Écriture, Choses politiques, Enseignement

Examens finaux

Un jeune moine voulait atteindre la sagesse.
Il se rendit donc au monastère de Zsouh, où enseignait le grand maître Bagha. Celui-ci le prit sous son enseignement pendant une année. Le jeune moine apprit l’art de la méditation, des mathématiques et du jardinage.
Au bout d’une année, le maître Bagha appela le jeune moine dans sa tente.

« Jeune moine, je t’ai convié sous ma tente pour que tu puisses prouver ta sagesse.

– Merci maître.

– Il n’y a pas de quoi. Avant de passer les épreuves, je vais te poser une question décisive.

– Je vous écoute, maître.

– Jeune moine, te sens-tu capable de réussir des épreuves de sagesse? »

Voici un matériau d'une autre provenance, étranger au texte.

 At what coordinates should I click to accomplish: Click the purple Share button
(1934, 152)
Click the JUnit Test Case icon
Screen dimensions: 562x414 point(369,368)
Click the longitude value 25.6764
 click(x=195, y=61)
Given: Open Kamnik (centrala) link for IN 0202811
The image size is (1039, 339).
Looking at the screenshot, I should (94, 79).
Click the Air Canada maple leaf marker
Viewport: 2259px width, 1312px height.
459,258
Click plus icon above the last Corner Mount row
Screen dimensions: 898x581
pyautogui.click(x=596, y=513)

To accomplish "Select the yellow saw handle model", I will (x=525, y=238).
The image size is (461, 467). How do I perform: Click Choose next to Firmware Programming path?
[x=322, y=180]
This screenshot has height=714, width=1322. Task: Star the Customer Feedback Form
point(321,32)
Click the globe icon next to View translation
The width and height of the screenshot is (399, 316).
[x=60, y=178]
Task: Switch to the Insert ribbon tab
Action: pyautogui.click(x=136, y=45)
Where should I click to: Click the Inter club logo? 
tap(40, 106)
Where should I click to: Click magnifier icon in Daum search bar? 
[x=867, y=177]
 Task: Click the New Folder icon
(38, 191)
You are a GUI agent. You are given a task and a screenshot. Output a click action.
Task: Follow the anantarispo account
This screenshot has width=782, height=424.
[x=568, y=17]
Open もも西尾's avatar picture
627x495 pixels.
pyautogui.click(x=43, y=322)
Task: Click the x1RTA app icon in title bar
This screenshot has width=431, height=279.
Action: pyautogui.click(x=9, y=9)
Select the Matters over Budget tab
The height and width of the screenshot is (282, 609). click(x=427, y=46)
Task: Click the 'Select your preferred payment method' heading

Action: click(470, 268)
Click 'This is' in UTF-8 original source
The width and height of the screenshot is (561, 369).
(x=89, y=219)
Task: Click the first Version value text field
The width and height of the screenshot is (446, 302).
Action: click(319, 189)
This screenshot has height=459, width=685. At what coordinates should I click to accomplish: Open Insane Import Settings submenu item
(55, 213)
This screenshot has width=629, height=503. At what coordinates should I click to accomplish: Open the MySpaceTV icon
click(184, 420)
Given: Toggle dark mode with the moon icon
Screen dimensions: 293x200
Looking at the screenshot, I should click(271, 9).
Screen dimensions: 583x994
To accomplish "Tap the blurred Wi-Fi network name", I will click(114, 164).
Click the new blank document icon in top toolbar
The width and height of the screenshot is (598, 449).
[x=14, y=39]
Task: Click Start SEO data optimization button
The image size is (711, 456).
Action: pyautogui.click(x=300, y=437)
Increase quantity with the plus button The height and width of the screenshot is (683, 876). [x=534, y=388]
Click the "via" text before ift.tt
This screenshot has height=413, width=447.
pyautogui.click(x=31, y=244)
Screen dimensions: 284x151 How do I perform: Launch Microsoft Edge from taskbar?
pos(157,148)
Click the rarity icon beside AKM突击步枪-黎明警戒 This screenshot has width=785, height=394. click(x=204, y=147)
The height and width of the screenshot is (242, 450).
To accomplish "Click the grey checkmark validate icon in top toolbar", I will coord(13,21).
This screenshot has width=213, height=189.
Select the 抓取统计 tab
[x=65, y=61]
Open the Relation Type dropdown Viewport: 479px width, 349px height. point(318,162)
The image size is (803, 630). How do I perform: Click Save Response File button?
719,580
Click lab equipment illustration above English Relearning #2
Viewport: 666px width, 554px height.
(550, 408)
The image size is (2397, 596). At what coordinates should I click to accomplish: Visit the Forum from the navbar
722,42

Le jeune moine réfléchit un moment. Il avait beaucoup appris aux côtés du maître, et il pensait avoir fait des progrès adéquats. Il répondit donc:

« Oui, je me sens capable de réussir les épreuves, maître.

– Sors d’ici, prétentieux! Tu ne mérites pas que j’examine tes compétences! »

Très surpris, le jeune moine ressortit de la tente. Et pendant une année supplémentaire, il suivit l’enseignement du maître. Il apprit de nouveau l’art de la méditation, des mathématiques et du jardinage.
À la fin de l’année, Bagha fit revenir le jeune moine sous sa tente, pour à nouveau éprouver sa sagesse.

« Jeune moine, je t’ai à nouveau convié sous ma tente. Je te repose la même question: te sens-tu capable de réussir les épreuves de sagesse? »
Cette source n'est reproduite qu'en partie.